▸ **Passage provided**
(begin)
Two groundbreaking new books on Indian cinema have been published in the past year, authored by Debashree Mukherjee and Usha Iyer, respectively. Together, the two books span the pre- and postindependence periods of Hindi-language cinema from Bombay.

What should be studied when studying the making of movies, asks Debashree Mukherjee in Bombay Hustle: Making Movies in a Colonial City, her inexhaustibly rewarding account of Bombay cinema as it transitioned to sound and strived toward the establishment of an industrial basis for the production of movies. As a former film-industry professional herself, Mukherjee presents the history of Bombay cinema through the “somatic and ethnographic lens” (33) of her own work experiences in Bombay (now Mumbai), using her “first-hand experience . . . as a sensory route into the past” (37).

Bombay Hustle therefore is not an account that settles for the stability of “industry,” “systems,” or “modes of production” as constructs. Instead, Bombay cinema between 1929 and 1942 (roughly the years covered by this book) is described by Mukherjee as a “cine-ecology,” an agglomeration of people, technologies, material practices, urban locations, and sensations that together constituted the cinema as lucrative ideation, alluring spectacle, and backbreaking work.

Mukherjee searches for “the life of cinema” and the “everyday meanings of cinema as filmmaking” (186). Her study underscores, in her choice of words, the volatility, precarity, and speculative nature of filmmaking, and the energy, depletion, and sometimes fatal struggles of those who found themselves pulled in by the allure of the cinema. The result is a profoundly empathetic study that brings alive the endless hustling (hence the title), the “jostle and push” that characterized Bombay cinema and Bombay the city alike (4).

In the first part of the book, “Elasticity: Infrastructural Maneuvers,” Mukherjee describes a “cine-ecology” of film production characterized by intense speculation and risk taking, as well as by hitherto unnoticed technologies of organization and rationalization that have been obscured by subsequent characterizations of the film industry in India as chaotic and disorganized. In the process, Mukherjee corrects lazy and unfavorable comparisons with the mature oligopoly of the Hollywood studio system.

She also answers long-pending questions of why Bombay became the preeminent and first major center of film production in India. It was not solely because of the language of its movies (Hindi-Urdu), as popular and academic accounts often contend. Rather, part of the answer lies in the thorough “financialization of everyday life” under way in Bombay, as indigenous bazaar traders betted on cotton-futures markets while Bombay’s elites engaged in corporate-shares trading. Both forms of speculation saturated the cine-ecology. Cotton merchants invested in film. Studios organized themselves on corporate lines while drawing on indigenous credit markets for loans to pay dividends to shareholders. So literal were the connections (described in fascinating detail) between speculation and filmmaking that film magazines carried cotton prices, and the films of the period routinely featured villains who were paper-savvy gamblers, swindlers, insurance agents, stockbrokers, race bettors, and the like.
(end)
▸ **Recorded data**
(begin)
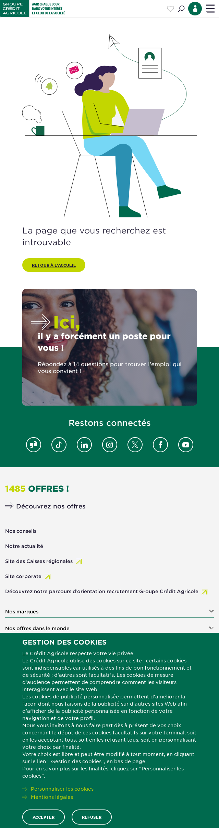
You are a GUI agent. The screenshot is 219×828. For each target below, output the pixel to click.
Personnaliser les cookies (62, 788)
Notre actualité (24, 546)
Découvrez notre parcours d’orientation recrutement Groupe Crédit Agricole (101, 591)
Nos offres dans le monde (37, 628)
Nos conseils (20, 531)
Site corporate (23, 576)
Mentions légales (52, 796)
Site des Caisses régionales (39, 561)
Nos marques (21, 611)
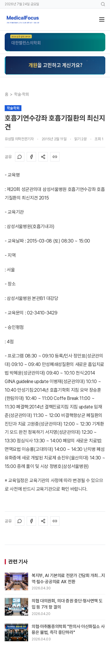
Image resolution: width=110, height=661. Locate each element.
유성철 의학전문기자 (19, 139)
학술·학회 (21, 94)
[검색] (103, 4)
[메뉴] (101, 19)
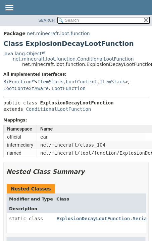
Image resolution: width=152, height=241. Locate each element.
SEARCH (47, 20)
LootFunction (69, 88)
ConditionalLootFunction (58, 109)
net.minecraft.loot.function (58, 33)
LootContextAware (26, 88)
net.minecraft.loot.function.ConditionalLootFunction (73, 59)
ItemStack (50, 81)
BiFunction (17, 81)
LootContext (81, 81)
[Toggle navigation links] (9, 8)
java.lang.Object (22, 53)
(end)
(begin)
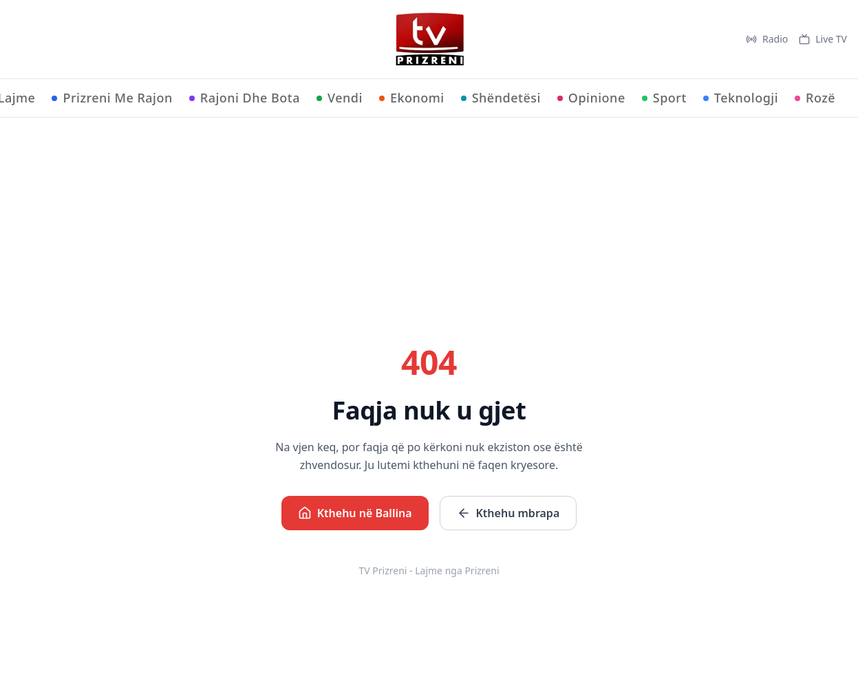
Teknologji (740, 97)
(end)
(begin)
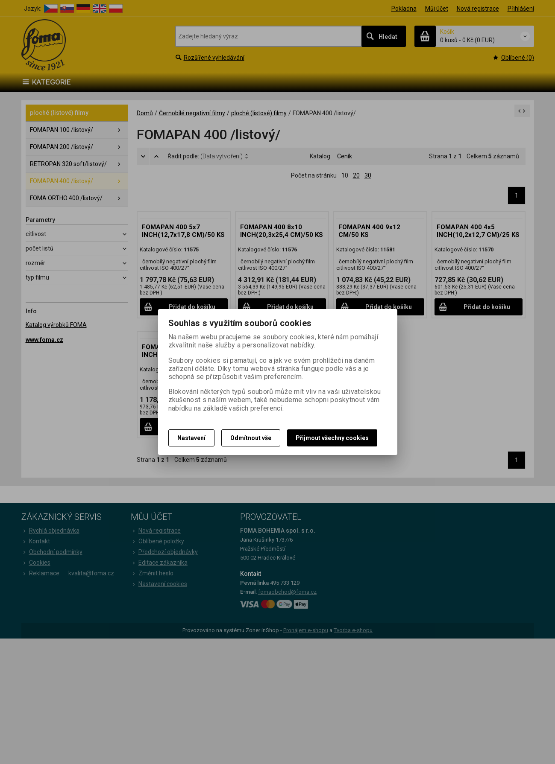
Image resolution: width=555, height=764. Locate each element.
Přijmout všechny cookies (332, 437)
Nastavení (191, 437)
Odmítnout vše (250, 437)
(end)
▸ **Exercise A**
According to the book review, which years does Bombay Hustle roughly cover?
▸ **Exercise B**
Please write out the part of the book review that begins at the words "Mukherjee searches for" and stops after the words "city alike (4).".
▸ **Exercise C**
Extend the book review on Bombay cinema, starting after its last sentence.
The records have nothing to do with the book review.

▸ **Expected output A**
1929 to 1942

▸ **Expected output B**
Mukherjee searches for “the life of cinema” and the “everyday meanings of cinema as filmmaking” (186). Her study underscores, in her choice of words, the volatility, precarity, and speculative nature of filmmaking, and the energy, depletion, and sometimes fatal struggles of those who found themselves pulled in by the allure of the cinema. The result is a profoundly empathetic study that brings alive the endless hustling (hence the title), the “jostle and push” that characterized Bombay cinema and Bombay the city alike (4).

▸ **Expected output C**
If all this sounds like one big “hustle,” it was indeed. But Mukherjee argues that this decentralized, dynamic, and diverse cine-ecology that drew on varied sources of finance while also performatively donning the mantle of corporate rationalization (and selectively appropriating some of its elements) would precisely explain why Bombay cinema thereby became one of the most prolific centers of film production.

Refuting the “disorganization” thesis that has damned this period, Mukherjee’s research also discovers the presence of continuity scripts, double-unit production systems, and divisions of labor and expertise. Industry associations organized exhibitions to convey that they operated along “scientific” lines, in tune with the nationalist valorization of science and industrial organization.

The drive to modernize also characterized the transition to sound in 1931. Films repeatedly and reflexively staged plot lines in which public concerns about whether acting was a respectable profession for women were translated into courtroom scenes of passionate and principled oratory, “an affective vocality” through which the female character would declaim the respectability of her profession in the performing arts. Mukherjee is clear (and the examples abound in her book) that the desire to be modern, both in films and otherwise, obsessively centered on fixing the meanings of the “modern Indian” woman (164).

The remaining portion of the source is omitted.